FIGURE 1.

Human, pig, and mouse forebrain neurons in cell culture characterized by immunofluorescence for neuron-specific markers, and human neurons characterized by patch-clamp recording. (A) Phase contrast microscopy of live human neurons generated by culturing and differentiating human NSCs derived from the H9 human embryonic stem cell line. The human neurons are well differentiated and healthy and form a network with elaborate dendrites. (B, C) Immunofluorescence for MAP2 (red) and synaptophysin demonstrates that the cultured human cells are neurons that have differentiated elaborate dendrites (MAP2, red) decorated with a rich network of synaptic boutons (green dots).
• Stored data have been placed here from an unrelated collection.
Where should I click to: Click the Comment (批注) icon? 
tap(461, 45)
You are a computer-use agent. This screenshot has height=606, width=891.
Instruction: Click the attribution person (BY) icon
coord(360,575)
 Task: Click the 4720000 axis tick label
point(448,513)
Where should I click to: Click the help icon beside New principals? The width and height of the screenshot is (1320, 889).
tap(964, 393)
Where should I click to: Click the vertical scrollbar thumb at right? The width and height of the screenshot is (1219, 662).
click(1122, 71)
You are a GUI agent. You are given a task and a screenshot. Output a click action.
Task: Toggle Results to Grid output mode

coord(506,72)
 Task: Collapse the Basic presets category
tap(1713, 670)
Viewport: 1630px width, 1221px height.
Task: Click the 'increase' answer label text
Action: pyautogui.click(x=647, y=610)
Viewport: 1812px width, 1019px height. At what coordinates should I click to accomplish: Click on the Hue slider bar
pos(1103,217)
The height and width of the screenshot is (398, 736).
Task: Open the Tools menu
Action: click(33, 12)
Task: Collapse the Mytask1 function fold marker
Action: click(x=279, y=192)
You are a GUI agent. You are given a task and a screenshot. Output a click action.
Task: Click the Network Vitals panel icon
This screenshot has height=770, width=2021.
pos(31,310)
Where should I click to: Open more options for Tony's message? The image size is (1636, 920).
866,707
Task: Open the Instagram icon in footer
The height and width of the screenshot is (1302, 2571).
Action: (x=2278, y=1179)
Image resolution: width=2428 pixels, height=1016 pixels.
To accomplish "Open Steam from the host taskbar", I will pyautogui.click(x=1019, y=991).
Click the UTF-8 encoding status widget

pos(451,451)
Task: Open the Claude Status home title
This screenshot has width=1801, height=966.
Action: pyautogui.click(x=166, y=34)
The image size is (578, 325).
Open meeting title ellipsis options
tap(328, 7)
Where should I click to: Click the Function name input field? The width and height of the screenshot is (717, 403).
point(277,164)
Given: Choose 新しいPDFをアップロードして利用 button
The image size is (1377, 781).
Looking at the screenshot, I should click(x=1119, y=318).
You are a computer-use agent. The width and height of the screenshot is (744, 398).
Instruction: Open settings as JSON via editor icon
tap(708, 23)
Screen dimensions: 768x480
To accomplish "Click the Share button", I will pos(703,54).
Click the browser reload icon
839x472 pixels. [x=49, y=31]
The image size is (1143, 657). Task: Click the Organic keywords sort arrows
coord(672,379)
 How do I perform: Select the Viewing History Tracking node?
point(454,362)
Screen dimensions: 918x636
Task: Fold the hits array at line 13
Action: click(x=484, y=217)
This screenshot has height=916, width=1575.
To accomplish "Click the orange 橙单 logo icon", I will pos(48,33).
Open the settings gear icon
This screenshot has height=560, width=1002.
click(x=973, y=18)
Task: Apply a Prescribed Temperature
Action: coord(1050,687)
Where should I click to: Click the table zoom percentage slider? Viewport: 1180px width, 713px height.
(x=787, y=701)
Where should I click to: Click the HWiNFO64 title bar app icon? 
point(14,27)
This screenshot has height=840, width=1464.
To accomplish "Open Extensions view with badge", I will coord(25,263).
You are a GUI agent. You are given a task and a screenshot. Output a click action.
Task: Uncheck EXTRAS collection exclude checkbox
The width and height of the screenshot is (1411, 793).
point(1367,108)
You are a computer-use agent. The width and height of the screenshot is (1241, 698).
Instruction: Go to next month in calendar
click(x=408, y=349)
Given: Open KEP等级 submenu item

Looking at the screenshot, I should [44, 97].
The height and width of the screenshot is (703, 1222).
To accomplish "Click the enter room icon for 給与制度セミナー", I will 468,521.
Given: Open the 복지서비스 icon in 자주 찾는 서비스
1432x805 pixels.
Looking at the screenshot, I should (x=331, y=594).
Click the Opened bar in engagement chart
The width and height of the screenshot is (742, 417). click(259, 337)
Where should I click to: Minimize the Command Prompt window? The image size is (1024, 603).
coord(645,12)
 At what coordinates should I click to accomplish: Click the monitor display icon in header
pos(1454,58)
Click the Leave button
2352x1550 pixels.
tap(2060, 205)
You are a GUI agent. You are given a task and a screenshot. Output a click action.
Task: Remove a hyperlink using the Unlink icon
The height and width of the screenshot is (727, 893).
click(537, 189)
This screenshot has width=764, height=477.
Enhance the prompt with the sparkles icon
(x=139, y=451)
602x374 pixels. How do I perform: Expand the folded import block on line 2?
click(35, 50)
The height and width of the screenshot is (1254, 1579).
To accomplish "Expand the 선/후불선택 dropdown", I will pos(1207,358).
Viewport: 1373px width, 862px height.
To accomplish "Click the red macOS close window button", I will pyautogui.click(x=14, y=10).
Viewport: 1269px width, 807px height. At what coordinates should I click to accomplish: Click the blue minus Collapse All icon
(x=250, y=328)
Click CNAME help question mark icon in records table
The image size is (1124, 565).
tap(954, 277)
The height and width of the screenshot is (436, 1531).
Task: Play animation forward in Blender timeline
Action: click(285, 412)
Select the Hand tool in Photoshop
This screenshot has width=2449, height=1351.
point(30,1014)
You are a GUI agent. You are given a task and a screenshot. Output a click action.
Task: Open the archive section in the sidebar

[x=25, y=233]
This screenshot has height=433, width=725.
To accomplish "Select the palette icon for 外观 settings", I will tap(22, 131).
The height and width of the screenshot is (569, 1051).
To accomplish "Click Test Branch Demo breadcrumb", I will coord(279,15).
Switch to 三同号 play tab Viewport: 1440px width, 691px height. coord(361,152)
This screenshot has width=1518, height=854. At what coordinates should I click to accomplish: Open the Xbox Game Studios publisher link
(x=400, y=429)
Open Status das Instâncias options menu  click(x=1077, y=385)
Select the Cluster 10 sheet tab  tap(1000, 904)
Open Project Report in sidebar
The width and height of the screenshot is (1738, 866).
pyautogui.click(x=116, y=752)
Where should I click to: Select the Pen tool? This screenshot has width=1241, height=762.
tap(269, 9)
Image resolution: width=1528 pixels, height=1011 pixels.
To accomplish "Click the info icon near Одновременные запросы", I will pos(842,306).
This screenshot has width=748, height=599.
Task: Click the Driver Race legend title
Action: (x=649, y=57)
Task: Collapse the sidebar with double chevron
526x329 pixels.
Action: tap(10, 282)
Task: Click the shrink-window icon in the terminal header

Some neurons have a pyramidal neuron-like morphology (white arrow, asterisk identifies cell nucleus) and are strongly positive for the cortical neuron marker TRB1 (C, inset). (D, E) Pig forebrain NSC-derived neurons were positive for MAP2 (D) and for MAP2 and β-synuclein (E). Many cells were positive for the cortical neuron marker TRB1 (E inset). (F) Mouse forebrain NSC-derived neuronal cultures were enriched in the neuronal markers synaptophysin and β-synuclein. (G) Electrophysiological properties of human NSC-derived neurons. A current-clamp recording from a human neuron showing action potentials in response to current injection. (H) Whole-cell voltage-clamp recordings showing voltage-dependent sodium and potassium currents. (I) Cultured human neurons showed spontaneous postsynaptic currents. Scale bars: A, B = 25 µm; C, D = 15 µm; E, F = 12 µm; C inset, same for E, F insets = 11 µm.